Treasury Reverses Some Sanctions on Yemeni, Israeli Actors. The Treasury Department officially issued exemptions for some kinds of transactions involving Yemen’s Houthi rebels, making good on the Biden Administration’s commitment to reviewing the outgoing Trump Administration’s decision to designate the Houthis as a foreign terrorist organization (FTO). The FTO designation brought with it a broad prohibition against undertaking transactions with the group, raising fears that the millions of Yemeni civilians living under Houthi rule would be unable to secure crucial food and medical supplies. Although the exemptions, which run through February 26, allow for the Houthis to undertake some transactions, they do not reverse the FTO designation. Further, Houthi officials designated for other US sanctions will not receive a reprieve.
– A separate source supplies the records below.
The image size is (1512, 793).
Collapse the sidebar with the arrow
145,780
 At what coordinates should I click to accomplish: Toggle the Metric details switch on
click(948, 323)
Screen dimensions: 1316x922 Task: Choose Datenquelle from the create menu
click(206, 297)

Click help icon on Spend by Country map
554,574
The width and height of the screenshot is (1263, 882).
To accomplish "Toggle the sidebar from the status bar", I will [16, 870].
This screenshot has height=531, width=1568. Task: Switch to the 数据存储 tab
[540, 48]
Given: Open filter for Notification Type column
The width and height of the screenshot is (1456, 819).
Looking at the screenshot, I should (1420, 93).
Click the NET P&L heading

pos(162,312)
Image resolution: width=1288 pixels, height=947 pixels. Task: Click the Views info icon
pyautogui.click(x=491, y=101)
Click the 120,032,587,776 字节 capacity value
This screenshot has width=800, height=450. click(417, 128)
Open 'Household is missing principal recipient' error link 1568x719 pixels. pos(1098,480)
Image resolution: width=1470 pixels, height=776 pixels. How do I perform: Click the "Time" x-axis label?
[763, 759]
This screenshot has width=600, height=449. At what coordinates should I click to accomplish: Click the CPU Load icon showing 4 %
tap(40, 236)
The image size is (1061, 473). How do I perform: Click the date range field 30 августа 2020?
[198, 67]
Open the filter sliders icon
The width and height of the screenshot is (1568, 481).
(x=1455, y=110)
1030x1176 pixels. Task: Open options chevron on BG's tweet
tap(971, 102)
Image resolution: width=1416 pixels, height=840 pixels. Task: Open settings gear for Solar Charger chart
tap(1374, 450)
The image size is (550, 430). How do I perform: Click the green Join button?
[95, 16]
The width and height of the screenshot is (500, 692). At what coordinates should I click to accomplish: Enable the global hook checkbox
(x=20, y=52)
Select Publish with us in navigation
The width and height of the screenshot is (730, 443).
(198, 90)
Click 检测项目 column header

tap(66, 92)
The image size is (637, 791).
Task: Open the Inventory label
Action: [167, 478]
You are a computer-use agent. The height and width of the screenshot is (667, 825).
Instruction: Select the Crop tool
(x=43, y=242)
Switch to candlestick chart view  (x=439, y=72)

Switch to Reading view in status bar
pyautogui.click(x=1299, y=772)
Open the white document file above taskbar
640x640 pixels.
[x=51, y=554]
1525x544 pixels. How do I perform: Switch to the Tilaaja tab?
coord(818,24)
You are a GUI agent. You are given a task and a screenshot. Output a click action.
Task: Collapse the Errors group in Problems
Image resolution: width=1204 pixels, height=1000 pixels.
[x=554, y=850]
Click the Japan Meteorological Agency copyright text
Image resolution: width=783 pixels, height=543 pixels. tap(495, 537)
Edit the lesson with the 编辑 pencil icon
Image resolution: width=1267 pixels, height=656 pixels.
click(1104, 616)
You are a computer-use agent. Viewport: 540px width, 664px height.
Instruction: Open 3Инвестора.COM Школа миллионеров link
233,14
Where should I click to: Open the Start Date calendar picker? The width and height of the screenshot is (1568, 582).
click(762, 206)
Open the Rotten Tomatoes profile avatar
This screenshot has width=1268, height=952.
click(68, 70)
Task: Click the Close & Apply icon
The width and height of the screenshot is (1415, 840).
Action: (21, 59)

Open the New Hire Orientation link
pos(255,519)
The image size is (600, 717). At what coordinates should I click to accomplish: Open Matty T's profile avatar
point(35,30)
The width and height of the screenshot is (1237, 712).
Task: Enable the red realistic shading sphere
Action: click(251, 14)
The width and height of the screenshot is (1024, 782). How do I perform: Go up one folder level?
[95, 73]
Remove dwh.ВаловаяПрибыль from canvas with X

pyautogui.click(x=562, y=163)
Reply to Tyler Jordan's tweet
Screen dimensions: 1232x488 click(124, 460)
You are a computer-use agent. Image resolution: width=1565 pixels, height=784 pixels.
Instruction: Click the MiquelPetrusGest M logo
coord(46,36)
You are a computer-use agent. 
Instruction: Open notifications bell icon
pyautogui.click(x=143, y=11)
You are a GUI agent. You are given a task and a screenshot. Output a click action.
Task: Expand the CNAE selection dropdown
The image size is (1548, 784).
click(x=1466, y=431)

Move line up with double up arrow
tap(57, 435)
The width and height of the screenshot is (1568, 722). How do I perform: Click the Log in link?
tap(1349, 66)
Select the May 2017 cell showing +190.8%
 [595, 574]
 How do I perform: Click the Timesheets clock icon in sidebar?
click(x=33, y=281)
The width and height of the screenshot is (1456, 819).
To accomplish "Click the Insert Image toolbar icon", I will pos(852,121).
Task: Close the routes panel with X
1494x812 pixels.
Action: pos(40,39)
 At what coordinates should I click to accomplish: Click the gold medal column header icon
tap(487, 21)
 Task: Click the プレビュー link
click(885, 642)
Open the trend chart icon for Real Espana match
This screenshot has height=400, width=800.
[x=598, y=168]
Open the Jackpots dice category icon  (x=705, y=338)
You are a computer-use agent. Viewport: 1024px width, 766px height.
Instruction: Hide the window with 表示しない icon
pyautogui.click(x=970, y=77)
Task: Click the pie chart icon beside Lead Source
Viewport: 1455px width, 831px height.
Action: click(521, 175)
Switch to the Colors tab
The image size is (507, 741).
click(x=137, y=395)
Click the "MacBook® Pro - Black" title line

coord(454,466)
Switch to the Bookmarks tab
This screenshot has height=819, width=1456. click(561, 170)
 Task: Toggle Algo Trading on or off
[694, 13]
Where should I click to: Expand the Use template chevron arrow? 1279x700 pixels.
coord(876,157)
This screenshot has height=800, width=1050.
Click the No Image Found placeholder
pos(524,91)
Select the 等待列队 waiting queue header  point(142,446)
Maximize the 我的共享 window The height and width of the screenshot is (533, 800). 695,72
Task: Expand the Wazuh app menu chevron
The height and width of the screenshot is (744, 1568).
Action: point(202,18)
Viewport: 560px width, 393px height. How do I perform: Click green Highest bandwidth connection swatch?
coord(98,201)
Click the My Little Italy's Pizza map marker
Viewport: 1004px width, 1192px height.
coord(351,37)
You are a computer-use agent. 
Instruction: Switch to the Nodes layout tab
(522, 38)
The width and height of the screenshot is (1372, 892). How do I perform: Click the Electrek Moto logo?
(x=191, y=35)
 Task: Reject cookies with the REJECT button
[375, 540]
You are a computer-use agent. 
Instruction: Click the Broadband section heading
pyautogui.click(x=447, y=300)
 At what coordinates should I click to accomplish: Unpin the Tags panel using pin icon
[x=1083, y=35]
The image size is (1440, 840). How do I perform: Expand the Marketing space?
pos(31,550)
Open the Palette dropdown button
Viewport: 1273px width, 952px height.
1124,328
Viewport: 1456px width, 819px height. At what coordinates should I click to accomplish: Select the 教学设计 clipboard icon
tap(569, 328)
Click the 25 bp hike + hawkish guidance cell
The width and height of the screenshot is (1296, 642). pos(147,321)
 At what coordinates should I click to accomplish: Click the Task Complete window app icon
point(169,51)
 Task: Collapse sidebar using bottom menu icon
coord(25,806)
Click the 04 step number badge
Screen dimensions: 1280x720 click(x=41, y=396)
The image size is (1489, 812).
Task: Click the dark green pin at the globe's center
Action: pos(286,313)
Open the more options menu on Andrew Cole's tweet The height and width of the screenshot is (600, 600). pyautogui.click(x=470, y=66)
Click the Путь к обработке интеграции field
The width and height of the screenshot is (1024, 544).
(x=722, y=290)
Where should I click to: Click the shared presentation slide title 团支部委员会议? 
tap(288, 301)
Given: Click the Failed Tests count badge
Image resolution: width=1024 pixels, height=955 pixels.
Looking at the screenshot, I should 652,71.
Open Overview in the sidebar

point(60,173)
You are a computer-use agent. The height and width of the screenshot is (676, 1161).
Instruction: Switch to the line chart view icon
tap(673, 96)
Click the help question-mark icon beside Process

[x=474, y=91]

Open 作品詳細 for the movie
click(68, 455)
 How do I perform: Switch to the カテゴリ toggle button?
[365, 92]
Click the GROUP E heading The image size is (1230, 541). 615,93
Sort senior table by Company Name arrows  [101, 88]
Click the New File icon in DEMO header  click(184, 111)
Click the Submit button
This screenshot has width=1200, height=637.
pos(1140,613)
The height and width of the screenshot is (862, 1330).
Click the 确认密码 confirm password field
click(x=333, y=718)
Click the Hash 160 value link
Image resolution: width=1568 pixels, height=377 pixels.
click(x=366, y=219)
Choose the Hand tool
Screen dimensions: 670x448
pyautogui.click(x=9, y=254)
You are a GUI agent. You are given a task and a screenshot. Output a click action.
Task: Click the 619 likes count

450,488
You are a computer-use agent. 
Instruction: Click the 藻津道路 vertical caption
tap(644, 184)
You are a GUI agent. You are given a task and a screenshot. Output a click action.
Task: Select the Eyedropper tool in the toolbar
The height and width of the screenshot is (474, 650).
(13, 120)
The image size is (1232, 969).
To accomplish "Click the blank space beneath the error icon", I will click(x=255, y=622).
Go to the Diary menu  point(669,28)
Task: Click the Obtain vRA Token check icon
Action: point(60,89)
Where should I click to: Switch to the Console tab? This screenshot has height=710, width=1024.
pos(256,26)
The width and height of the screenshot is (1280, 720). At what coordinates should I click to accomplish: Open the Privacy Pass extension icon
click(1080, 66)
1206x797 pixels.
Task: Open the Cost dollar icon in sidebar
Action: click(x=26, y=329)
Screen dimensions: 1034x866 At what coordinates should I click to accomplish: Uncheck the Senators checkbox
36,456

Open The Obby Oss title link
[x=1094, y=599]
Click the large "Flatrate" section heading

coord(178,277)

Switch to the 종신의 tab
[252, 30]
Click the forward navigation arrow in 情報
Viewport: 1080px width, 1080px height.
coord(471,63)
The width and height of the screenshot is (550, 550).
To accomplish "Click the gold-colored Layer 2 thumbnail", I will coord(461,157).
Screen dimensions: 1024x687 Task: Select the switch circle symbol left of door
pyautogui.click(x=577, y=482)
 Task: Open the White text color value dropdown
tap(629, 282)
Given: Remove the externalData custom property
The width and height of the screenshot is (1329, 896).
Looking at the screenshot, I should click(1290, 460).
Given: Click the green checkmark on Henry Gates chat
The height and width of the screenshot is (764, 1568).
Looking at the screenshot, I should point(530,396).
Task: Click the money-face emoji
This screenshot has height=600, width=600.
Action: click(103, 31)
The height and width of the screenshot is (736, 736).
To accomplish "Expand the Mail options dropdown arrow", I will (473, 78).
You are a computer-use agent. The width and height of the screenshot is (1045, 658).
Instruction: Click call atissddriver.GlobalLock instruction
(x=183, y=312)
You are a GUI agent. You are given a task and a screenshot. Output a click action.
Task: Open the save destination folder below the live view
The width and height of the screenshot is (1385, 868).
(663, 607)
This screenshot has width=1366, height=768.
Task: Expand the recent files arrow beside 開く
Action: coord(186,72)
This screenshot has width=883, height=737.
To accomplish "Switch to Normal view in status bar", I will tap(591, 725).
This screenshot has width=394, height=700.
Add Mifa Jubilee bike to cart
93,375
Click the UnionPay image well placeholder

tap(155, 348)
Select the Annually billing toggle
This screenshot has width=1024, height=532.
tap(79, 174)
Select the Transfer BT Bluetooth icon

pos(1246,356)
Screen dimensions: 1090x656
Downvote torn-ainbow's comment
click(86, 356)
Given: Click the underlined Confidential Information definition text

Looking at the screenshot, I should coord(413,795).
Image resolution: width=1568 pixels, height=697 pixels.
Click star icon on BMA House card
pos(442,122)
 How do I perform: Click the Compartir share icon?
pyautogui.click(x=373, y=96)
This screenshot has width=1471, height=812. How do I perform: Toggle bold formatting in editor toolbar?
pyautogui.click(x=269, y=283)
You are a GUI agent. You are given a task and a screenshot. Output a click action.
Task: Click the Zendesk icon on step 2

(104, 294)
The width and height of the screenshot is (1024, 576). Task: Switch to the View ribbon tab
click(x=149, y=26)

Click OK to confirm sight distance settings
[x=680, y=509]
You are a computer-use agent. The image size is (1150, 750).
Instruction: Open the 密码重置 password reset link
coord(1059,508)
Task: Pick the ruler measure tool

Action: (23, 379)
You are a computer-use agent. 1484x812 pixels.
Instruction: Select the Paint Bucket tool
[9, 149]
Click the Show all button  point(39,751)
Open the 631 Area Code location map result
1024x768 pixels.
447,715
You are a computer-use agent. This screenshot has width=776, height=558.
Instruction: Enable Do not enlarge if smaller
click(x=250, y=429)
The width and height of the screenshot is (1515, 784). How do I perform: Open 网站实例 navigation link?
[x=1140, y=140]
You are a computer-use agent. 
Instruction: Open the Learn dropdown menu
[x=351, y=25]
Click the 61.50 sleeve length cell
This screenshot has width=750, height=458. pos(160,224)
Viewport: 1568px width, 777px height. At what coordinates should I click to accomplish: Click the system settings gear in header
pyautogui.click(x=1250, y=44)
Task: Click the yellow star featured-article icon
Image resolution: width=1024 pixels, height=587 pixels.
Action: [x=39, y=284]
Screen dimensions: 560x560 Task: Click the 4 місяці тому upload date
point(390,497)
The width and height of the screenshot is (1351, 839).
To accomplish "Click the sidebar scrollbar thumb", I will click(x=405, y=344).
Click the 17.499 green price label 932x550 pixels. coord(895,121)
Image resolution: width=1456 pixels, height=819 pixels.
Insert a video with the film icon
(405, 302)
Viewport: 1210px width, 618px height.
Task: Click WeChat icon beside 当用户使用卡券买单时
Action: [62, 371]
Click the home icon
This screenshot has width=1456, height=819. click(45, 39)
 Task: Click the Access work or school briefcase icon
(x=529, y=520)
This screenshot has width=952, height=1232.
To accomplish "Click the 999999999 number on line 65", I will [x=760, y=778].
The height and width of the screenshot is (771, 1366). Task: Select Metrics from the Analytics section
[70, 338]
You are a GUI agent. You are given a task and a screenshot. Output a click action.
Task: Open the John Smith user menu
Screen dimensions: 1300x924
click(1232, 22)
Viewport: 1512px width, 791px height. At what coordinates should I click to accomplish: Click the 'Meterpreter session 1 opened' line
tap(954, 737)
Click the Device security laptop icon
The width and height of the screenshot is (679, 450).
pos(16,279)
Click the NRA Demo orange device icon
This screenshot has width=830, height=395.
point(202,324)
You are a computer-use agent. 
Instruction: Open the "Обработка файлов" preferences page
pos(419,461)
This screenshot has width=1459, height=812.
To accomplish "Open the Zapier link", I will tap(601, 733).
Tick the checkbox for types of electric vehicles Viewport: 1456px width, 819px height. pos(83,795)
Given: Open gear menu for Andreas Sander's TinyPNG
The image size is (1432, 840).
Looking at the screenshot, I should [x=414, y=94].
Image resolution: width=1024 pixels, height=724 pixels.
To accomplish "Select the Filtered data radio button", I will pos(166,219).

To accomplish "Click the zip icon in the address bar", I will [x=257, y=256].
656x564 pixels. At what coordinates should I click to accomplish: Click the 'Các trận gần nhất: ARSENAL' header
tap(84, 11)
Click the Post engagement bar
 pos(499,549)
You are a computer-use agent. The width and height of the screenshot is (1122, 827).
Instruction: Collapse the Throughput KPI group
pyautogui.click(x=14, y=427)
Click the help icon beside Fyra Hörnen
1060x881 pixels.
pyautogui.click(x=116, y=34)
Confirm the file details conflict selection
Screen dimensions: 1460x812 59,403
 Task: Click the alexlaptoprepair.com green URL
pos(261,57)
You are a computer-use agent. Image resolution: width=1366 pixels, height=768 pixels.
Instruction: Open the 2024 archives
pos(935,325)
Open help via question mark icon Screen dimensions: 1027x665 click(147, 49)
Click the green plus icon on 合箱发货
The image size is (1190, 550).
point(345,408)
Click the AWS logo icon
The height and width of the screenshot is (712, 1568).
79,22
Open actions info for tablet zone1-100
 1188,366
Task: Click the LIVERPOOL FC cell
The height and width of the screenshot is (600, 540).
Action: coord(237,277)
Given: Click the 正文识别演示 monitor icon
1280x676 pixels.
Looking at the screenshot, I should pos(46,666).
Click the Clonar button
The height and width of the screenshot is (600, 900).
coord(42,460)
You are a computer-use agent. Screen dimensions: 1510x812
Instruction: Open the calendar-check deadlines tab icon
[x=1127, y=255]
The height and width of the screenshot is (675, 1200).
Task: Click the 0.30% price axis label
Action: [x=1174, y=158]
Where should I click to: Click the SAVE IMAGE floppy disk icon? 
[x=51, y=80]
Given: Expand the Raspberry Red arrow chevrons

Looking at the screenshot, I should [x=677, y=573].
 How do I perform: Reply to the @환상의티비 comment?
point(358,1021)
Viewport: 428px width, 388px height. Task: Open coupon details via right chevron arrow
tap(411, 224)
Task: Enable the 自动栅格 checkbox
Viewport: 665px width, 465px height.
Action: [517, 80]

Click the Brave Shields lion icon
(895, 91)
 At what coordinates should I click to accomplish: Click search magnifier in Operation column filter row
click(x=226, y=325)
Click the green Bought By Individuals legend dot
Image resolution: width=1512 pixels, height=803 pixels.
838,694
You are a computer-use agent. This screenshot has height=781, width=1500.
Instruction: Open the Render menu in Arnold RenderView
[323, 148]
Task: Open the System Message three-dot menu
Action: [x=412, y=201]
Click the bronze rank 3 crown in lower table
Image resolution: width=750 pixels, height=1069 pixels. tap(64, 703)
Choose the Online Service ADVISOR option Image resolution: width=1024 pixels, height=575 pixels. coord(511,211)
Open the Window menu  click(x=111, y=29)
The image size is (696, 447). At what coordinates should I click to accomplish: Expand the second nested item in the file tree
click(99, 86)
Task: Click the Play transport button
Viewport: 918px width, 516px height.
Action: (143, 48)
In addition, reports surfaced this week that, in the waning days of the Trump Administration, the US Treasury reversed another set of sanctions, including one that targeted an Israeli billionaire accused of violating the US Global Magnitsky Act by arranging “corrupt mining and oil deals.” The Treasury Department’s decision gives Israel-based Dan Gertler respite from US sanctions for one year until an investigation is undertaken to determine whether those sanctions should be reversed permanently.

4) Department of State

Acting UN Envoy Outlines Biden Administration’s Plan to Reach Out to Palestinians. During a hearing at the United Nations this week, Acting US Ambassador Richard Mills outlined the Biden Administration’s plan to take a more evenhanded approach to diplomacy with Israel and Palestine. While he said that the Biden Administration will maintain Washington’s steadfast support for Israel, including at the United Nations, he also said that the Biden team seeks to restore funding support to help Palestinians and will take steps to renew Palestine’s diplomatic presence in the United States. Mills also called on Israel and the Palestinians to avoid unilateral actions that could undermine the prospects of a two-state solution.